The 10th Circuit Court of Appeals found, among other things, that Mahabub had included fabricated or altered statements in various emails in 2009 and 2010 that generally inflated the interest Apple had in GenAudio before GenAudio made a stock offering with more fabricated statements about the deal with Apple to investors. GenAudio didn’t file a registration statement for the 2010 offering, nor did it provide an audited balance sheet to any potential investors. Regardless, the 2010 offering yielded $3.513 million from sales of 1.171 million common shares. The 10th Circuit rejected all of GenAudio’s arguments and affirmed the district court’s judgment.
Willie Davis, proceeding pro se, filed a habeas corpus petition in the U.S. District Court for the District of Colorado challenging the failure of the Bureau of Prisons to conduct an evaluation — as the sentencing judge recommended — for his placement in a federal medical facility.
The district court dismissed Davis’ petition for lack of subject-matter jurisdiction. Davis appealed and moved for leave to proceed in forma pauperis. The 10th Circuit Court of Appeals granted the motion to proceed in forma pauperis but cannot conclude that the BOP’s failure to evaluate Davis for placement in a federal medical facility is tantamount to the BOP’s failure to execute his sentence within the meaning of the habeas guidelines, so it affirmed the judgment.
This action involved two incidents targeting Bryan Seale. First, in November and December 2017, someone sent anonymous letters containing personal and derogatory information about Seale to his acquaintances.

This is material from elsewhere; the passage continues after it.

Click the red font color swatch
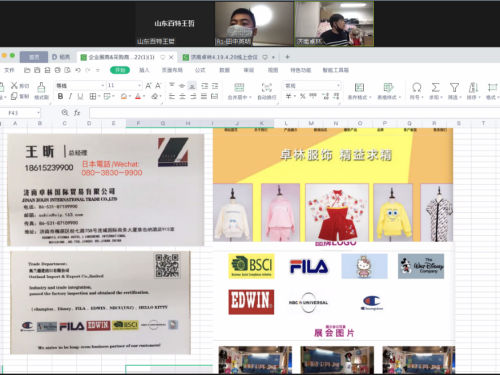500x375 pixels. pos(138,97)
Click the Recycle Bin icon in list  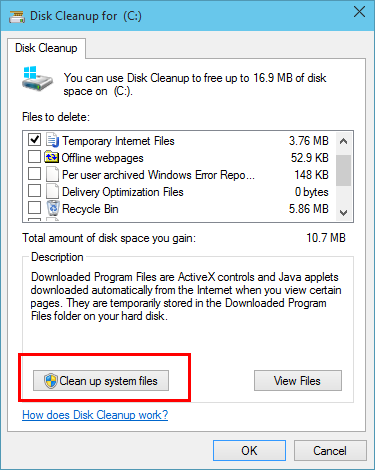coord(53,208)
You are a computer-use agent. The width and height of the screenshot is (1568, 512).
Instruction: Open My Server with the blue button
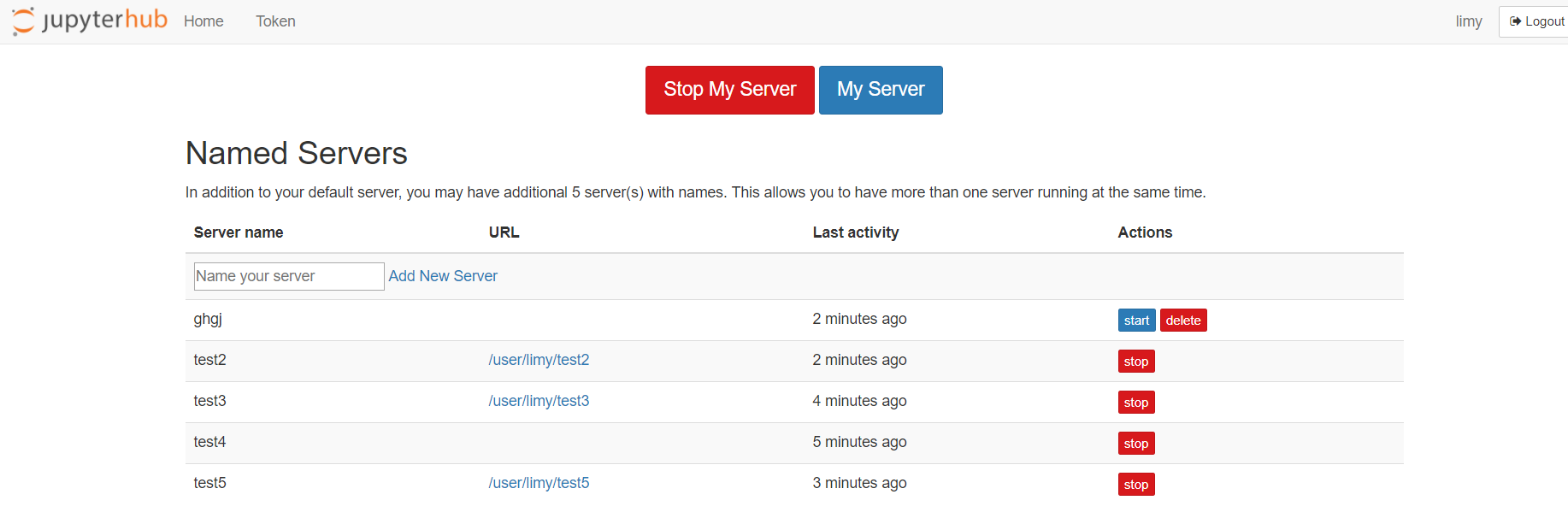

Second, in December 2018, Seale discovered that someone had accessed his real estate business software account without authorization. Seale brought this action asserting claims against his ex-husband and ex-employee, Gary Peacock, for accessing his real estate business account without authorization and unnamed defendants for sending the anonymous letters.
A magistrate judge dismissed the claims in two separate orders. First, she granted with prejudice Peacock’s motion to dismiss the claims alleged against him for failure to state a claim. Second, she denied Seale’s motion to amend the complaint to substitute Peacock for the unnamed defendants and dismissed the remaining claims without prejudice. Seale appealed both orders.
The 10th Circuit Court of Appeals found the dismissal with prejudice should have been granted without prejudice. It affirmed in part and reversed and remanded in part.